Why it matters: lets a B2B brand book senior guests anywhere in the world without travel, which widens the pool of credible names you can put on your show.
Good remote recording is indistinguishable from in-person on the final cut - locally recorded tracks for each participant, not the compressed call audio.
- Relying on the video-call platform's audio instead of a local-track recorder.
- Skipping a tech check, so you discover a bad mic or webcam only after recording.
- Letting guests record on laptop mics in echoey rooms with no guidance.
What is remote recording?
Remote recording captures a podcast with host and guest in different locations, using software that records each person's audio and video locally before uploading it.

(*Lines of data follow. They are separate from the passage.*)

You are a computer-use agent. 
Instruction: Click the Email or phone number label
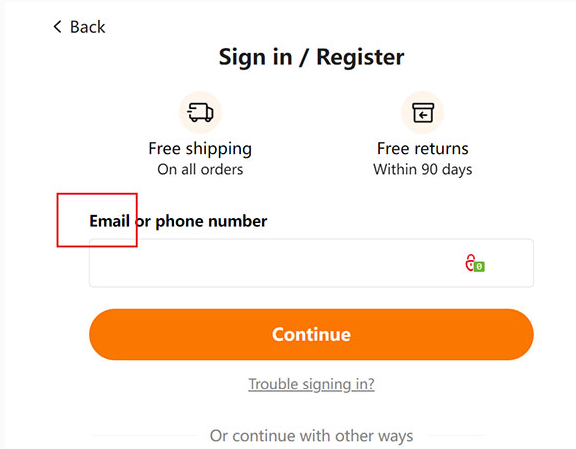click(x=178, y=221)
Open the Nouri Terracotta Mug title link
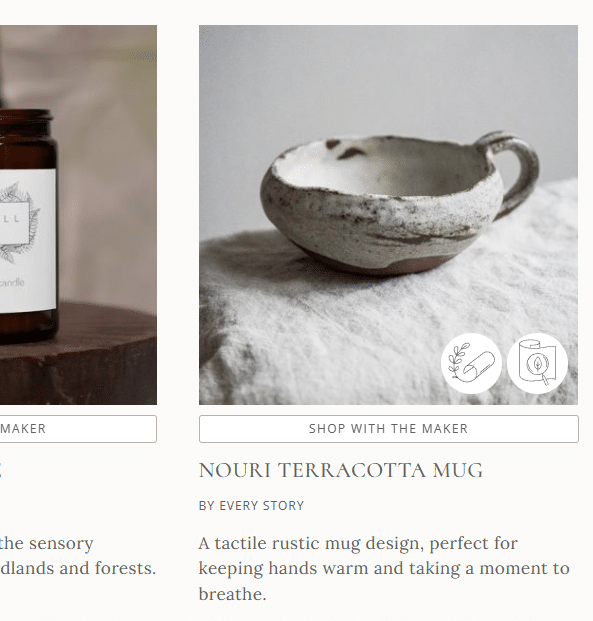The width and height of the screenshot is (593, 621). pyautogui.click(x=341, y=471)
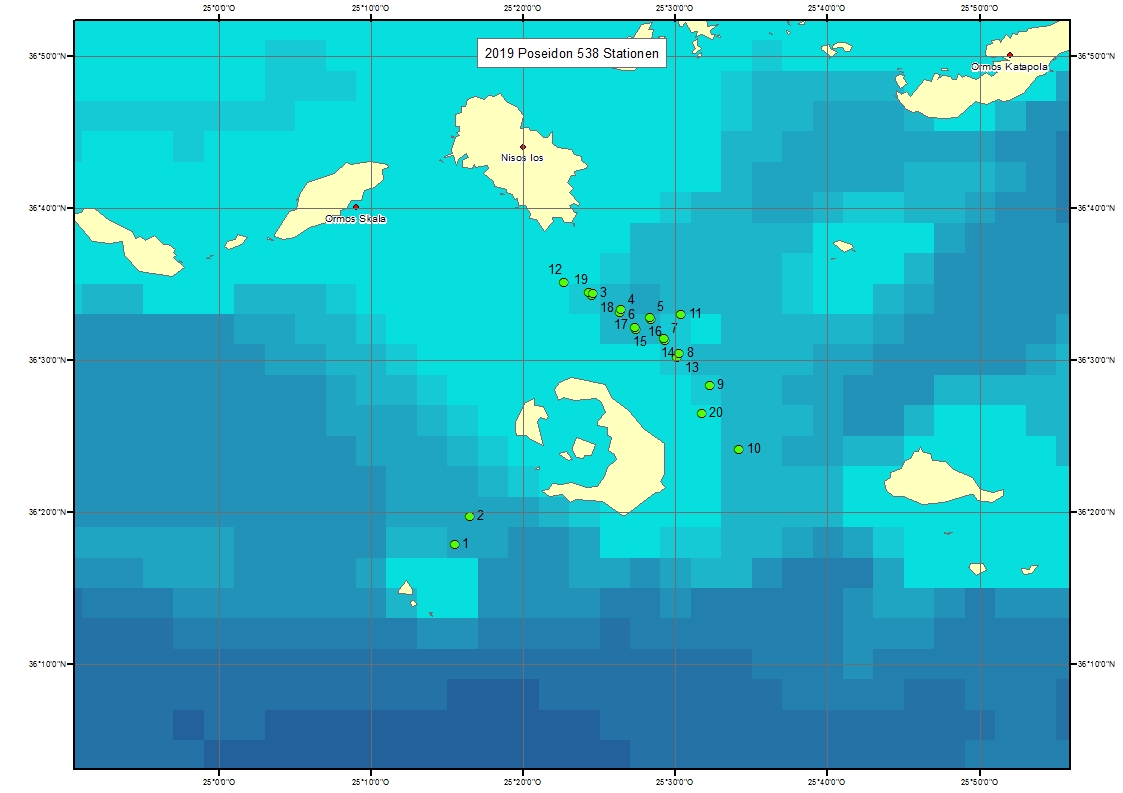Click the station 12 green marker
1123x793 pixels.
tap(564, 282)
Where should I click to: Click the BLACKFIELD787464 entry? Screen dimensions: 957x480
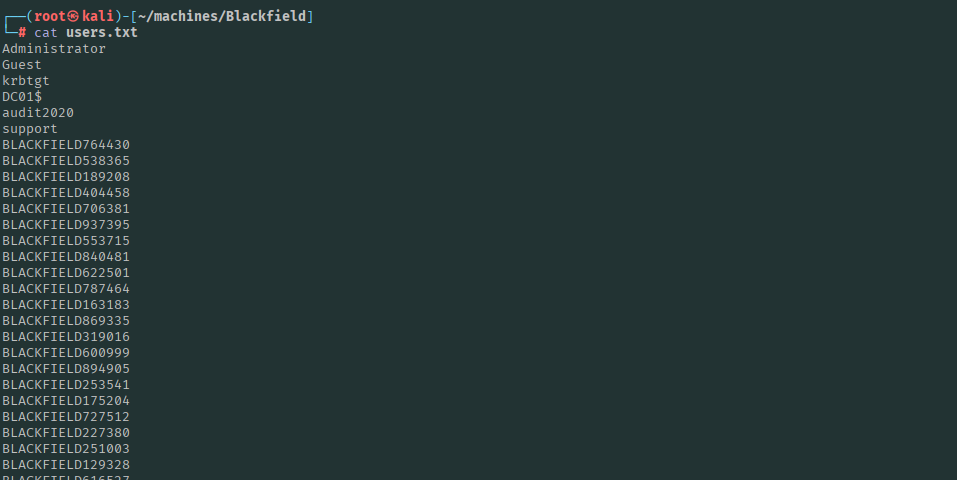[66, 289]
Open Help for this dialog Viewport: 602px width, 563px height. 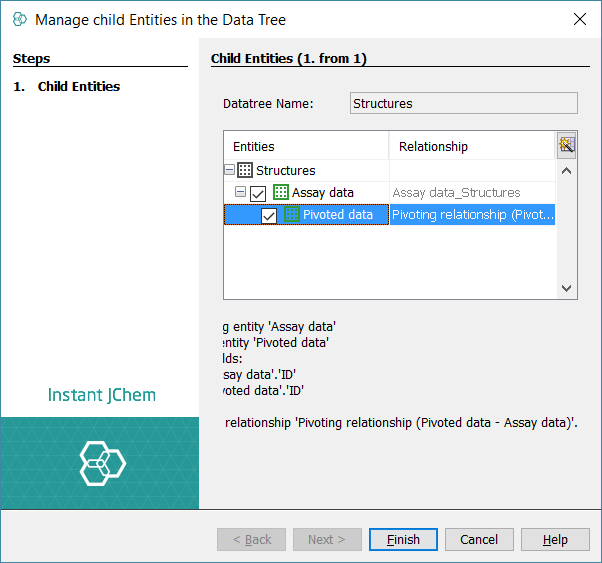(x=555, y=539)
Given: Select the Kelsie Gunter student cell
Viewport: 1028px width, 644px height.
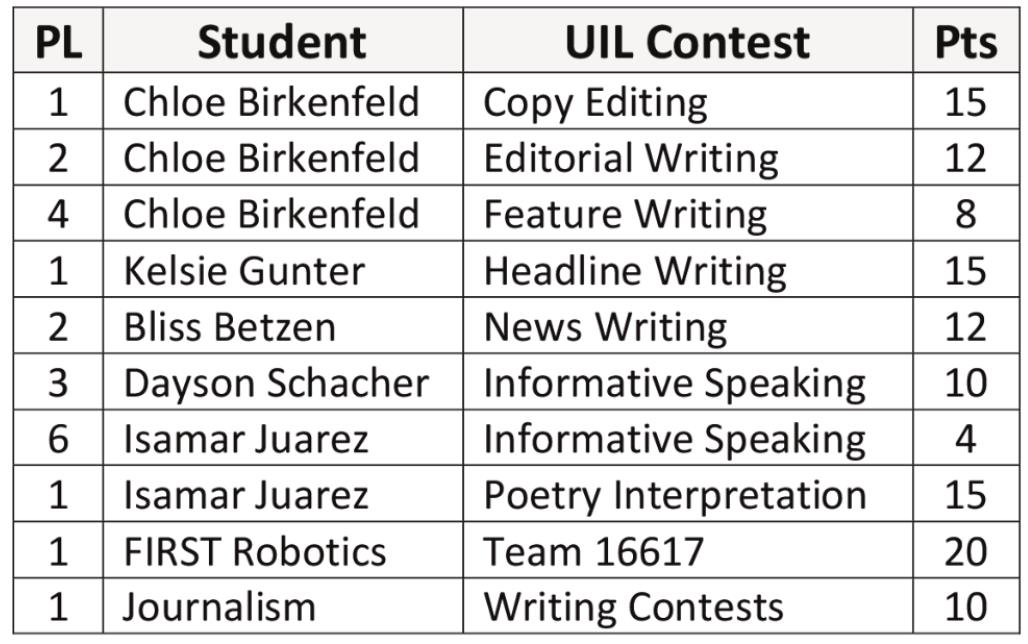Looking at the screenshot, I should 283,270.
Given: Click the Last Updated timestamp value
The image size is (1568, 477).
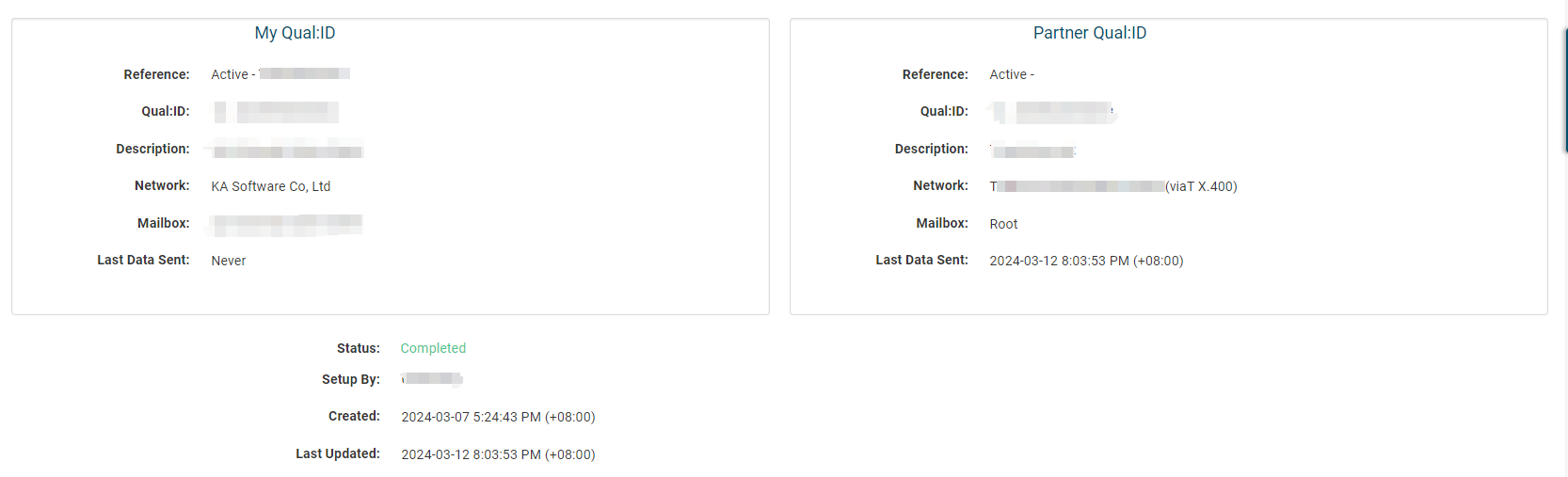Looking at the screenshot, I should [498, 454].
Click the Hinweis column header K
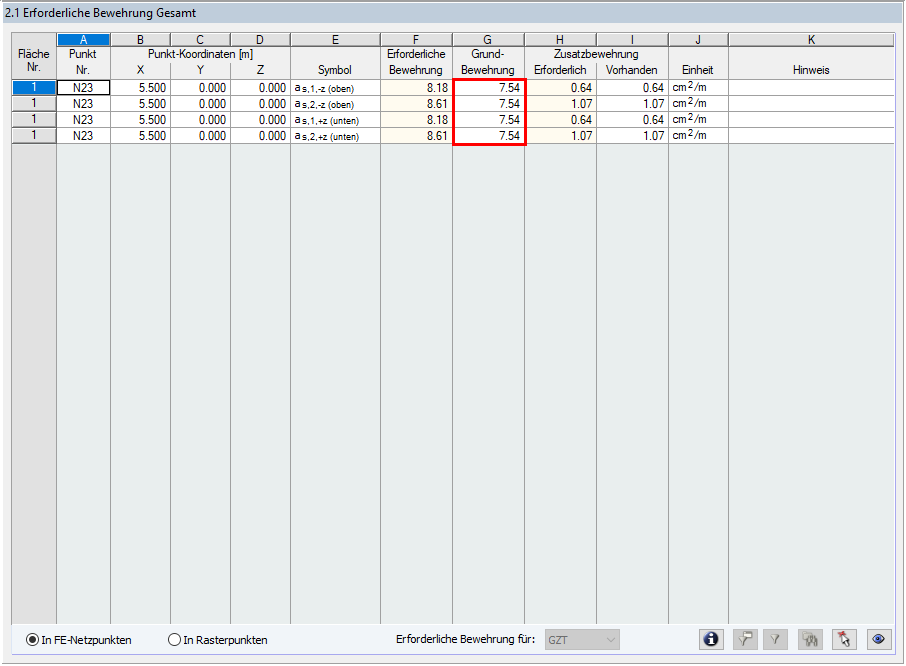The image size is (906, 666). click(811, 39)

This avoids the quality loss of recording a video call directly.
Does remote recording lower quality?
Not if it records locally. Tools that capture each participant's audio and video on their own device deliver near in-person quality, unlike a recorded video call that suffers from compression and dropouts.
What do guests need for a good remote recording?
A quiet room, a decent external mic or headset, a stable internet connection, and good front-on lighting. A short guest brief covering these basics noticeably improves the result.